- Origin: Long Island, New York, U.S.
- Genres: Pop, hip hop, rhythm and blues, rock
- Occupations: CEO, Onar Holding Corporation Former record producer
- Instruments: Guitar, bass, piano
- Years active: 2005–present
- Label: We Put Out Records
- Member of: Patent Pending (former)
- Website: Onar.com

= Claude Zdanow =

American business executive and musician

Claude Zdanow is an American business executive, musician, composer, engineer, and entrepreneur. Active in the music industry since 2005, he toured with pop punk band Patent Pending as a bassist in 2006. He founded the Stadiumred Group (StadiumRed Inc.) in 2007. The first Stadiumred business was a recording studio company, Stadiumred Studios, home to engineers and producers that included Omen and Just Blaze, and worked on Grammy Award-winning projects, including Steven Mackey’s Dreamhouse (2010 Best Engineered Album, Classical).

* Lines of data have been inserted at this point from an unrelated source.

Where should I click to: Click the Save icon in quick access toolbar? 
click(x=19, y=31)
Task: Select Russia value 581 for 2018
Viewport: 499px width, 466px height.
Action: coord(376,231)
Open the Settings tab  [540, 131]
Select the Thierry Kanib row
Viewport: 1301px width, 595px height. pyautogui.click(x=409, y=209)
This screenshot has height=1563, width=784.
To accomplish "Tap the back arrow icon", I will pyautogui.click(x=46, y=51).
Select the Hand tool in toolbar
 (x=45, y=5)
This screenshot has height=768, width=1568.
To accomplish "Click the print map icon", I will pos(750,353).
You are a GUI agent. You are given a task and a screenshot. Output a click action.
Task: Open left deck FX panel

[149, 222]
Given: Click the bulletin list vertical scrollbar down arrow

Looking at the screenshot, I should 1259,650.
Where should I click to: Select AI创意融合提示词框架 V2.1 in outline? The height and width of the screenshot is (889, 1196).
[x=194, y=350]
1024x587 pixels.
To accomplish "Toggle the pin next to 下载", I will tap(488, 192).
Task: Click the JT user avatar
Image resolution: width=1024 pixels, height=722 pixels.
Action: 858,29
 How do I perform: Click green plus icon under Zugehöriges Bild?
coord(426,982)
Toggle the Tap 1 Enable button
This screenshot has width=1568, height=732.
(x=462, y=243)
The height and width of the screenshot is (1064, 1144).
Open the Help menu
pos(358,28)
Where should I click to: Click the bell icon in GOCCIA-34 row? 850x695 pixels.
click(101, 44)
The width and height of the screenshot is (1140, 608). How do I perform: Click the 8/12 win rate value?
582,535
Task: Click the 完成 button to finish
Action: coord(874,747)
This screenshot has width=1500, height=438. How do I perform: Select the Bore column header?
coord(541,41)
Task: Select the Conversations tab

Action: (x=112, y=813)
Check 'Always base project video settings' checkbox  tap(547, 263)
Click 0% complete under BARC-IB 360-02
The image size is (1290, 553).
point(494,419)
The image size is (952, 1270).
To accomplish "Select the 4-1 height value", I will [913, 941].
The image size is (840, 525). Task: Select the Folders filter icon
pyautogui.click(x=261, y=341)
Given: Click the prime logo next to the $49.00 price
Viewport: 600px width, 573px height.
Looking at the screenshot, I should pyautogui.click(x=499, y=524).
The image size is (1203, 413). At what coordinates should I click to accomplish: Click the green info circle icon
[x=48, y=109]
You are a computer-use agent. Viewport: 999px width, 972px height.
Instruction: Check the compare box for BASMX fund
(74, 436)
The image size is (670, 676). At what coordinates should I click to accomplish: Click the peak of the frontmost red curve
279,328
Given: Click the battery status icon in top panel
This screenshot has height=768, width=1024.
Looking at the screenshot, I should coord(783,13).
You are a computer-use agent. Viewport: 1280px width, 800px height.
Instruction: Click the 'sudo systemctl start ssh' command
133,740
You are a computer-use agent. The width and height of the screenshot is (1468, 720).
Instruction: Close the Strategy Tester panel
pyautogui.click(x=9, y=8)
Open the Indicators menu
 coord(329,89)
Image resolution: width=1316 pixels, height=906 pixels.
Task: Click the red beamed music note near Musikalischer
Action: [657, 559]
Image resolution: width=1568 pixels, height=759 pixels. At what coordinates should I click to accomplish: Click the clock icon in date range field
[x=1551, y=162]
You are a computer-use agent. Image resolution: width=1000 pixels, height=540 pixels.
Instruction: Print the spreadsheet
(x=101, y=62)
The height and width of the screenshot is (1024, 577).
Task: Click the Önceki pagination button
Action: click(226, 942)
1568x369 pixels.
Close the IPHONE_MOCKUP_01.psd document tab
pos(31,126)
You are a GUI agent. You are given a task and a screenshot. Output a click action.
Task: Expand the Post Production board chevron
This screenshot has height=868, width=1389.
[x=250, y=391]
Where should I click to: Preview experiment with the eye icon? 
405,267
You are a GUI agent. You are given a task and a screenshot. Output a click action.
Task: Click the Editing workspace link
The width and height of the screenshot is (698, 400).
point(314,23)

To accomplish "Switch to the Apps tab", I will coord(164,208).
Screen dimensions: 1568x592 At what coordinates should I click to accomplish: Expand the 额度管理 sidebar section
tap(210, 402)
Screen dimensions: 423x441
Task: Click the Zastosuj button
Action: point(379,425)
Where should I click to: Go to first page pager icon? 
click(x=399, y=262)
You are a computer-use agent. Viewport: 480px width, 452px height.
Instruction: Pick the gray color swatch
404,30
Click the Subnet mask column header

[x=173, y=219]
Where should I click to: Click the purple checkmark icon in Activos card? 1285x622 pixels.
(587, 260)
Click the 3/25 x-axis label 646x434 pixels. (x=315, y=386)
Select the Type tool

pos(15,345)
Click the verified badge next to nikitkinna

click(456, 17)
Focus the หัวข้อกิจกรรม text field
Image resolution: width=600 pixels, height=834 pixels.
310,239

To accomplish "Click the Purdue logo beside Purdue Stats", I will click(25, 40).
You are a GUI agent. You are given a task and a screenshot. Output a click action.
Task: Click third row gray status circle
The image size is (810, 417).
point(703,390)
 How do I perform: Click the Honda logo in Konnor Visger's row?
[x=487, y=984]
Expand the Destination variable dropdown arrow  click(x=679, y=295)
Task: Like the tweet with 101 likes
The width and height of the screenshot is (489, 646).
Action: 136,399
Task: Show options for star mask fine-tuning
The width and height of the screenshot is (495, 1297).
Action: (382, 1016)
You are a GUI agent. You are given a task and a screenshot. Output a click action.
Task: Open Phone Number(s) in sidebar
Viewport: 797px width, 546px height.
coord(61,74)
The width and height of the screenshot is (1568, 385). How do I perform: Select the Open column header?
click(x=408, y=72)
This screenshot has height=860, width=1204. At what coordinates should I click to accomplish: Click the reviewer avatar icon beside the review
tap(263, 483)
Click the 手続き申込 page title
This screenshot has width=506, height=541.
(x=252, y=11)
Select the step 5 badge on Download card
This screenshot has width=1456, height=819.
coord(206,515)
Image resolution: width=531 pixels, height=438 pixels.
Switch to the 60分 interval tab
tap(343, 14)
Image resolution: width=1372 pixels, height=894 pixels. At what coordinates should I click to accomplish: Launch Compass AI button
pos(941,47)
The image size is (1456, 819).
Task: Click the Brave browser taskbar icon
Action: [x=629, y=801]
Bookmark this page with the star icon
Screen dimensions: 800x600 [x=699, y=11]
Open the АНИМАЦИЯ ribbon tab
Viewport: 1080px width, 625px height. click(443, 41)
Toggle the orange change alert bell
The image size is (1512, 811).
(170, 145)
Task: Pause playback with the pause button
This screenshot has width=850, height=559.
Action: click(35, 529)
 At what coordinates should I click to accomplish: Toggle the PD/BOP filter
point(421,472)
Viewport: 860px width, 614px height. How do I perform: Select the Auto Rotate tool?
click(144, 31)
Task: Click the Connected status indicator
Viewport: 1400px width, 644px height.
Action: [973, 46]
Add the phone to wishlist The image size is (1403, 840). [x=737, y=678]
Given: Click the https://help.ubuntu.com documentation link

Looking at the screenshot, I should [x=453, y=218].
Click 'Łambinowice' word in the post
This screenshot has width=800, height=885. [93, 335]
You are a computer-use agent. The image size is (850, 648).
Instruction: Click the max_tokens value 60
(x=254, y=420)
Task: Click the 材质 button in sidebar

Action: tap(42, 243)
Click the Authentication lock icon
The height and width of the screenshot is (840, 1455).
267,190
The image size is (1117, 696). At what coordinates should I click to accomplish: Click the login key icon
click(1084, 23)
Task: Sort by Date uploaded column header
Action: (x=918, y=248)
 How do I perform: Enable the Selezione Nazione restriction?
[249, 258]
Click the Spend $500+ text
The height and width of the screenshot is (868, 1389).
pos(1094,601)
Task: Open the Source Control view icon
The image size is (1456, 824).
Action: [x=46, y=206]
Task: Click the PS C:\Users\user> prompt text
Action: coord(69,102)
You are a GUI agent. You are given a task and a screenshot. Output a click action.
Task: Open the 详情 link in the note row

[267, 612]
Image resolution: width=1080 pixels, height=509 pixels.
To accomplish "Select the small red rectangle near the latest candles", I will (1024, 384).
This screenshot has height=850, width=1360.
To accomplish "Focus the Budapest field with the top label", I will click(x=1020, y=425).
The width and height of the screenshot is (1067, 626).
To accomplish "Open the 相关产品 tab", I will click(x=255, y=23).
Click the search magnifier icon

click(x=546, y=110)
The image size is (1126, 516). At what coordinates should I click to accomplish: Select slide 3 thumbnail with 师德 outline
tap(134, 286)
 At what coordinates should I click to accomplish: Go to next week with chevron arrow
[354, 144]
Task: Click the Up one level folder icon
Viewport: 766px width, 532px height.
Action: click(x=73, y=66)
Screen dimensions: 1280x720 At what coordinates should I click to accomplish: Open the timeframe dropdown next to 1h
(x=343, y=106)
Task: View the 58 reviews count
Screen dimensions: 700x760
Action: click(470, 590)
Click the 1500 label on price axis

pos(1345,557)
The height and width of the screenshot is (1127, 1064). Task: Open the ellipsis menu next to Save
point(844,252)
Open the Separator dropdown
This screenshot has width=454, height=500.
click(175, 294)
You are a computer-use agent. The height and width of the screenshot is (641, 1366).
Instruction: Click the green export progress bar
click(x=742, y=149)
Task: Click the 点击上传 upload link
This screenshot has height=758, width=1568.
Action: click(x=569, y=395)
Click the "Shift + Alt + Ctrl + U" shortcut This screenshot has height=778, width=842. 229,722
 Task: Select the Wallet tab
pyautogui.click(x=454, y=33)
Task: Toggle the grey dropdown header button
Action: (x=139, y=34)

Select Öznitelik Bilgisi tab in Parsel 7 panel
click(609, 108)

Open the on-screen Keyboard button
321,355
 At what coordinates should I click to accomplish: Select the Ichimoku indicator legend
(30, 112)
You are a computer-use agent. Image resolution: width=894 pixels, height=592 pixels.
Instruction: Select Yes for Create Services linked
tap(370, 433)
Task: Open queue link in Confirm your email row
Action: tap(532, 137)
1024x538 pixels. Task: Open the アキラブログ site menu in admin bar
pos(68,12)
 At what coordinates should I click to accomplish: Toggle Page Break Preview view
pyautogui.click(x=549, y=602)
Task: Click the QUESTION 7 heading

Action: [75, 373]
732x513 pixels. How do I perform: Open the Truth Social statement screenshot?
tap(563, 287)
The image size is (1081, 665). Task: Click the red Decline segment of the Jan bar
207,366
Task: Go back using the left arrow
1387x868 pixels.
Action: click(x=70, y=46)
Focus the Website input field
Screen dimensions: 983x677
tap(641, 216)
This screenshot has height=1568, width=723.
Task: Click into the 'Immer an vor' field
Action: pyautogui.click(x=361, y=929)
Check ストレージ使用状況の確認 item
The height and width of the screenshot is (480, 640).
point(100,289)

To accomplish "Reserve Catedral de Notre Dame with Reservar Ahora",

Zdanow was CEO of Stadiumred, Inc. from 2007 to 2021, then became president of Integrum Worldwide, in 2022 and its CEO in 2023. After a reverse merger between Integrum Worldwide and publicly-traded Reliant Holdings, Inc., in 2024, Reliant named him their CEO on July 31, 2024, Reliant Holdings, Inc rebranded as Onar Holding Corp; it is publicly traded under the ticker "ONAR" on the OTCQB exchange. He joined the board of Endexx as of 2024, the board of Chemtech Holdings. Zdanow is also a periodic angel investor.

==Career==
===1990s-2005: early years, RockIT Studios===
Zdanow was born in the United States and raised in Long Island, New York. He began attending Portledge School in 1992, in Locust Valley, New York. By his teens, he was a songwriter and musician, learning instruments such as bass guitar, piano, and audio engineering.

While still attending high school, he founded RockIT Studios, at age 15. The one-person operation resulted from both his interest in music technology and his involvement with the music scene, as at the time he was writing, producing, and performing with several local bands. He constructed the small studio in his parents' basement in Long Island, officially opening in December 2005. Through RockIT he ended up working on several major-label projects, and among his clients were Evan and Jaron, The Dear Hunter, Warner Brothers, Maybelline Cosmetics and IMG Media.

===2006-2020s: Patent Pending, Stadiumred===

After graduating high school from Portledge School in 2006, Zdanow moved to New York City to attend college, working in event promotions and as a composer for television. He was soon approached by the pop punk band Patent Pending. He joined as bass guitarist for their 2006 tour, touring the United States for five months, and sharing stages with bands such as Zebrahead, Catch-22 and Authority Zero.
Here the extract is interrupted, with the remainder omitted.